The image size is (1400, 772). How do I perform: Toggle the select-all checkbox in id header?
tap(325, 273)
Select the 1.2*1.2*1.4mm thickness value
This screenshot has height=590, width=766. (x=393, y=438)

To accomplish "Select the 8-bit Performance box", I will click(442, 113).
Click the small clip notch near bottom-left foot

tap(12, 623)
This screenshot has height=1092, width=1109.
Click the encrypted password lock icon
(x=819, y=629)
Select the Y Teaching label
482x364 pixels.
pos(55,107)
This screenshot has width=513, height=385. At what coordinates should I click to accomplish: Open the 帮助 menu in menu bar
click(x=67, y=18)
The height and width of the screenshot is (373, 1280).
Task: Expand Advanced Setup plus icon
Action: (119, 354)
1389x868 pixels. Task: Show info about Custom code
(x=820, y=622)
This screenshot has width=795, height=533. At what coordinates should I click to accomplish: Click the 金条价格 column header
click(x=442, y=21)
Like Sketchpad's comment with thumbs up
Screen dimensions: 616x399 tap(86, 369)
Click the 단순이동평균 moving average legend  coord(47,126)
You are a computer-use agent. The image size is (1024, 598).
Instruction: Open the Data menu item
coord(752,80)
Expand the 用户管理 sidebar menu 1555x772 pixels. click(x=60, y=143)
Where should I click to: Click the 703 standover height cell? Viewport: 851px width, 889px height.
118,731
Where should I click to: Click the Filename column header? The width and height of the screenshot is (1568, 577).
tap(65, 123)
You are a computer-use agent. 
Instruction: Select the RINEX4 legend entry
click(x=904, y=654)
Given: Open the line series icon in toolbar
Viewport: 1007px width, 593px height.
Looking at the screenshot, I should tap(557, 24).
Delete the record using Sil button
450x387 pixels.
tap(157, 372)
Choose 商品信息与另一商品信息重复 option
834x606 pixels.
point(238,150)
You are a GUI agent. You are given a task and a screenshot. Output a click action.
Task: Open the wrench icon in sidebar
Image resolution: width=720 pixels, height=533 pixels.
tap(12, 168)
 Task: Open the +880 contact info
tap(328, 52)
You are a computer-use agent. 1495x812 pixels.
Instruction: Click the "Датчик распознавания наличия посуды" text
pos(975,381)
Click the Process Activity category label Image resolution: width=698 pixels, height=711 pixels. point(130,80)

·····

### Work task
Determine the number of lines above holding the string "sidebar". Reply with it and nothing more.

### Answer for this exercise
2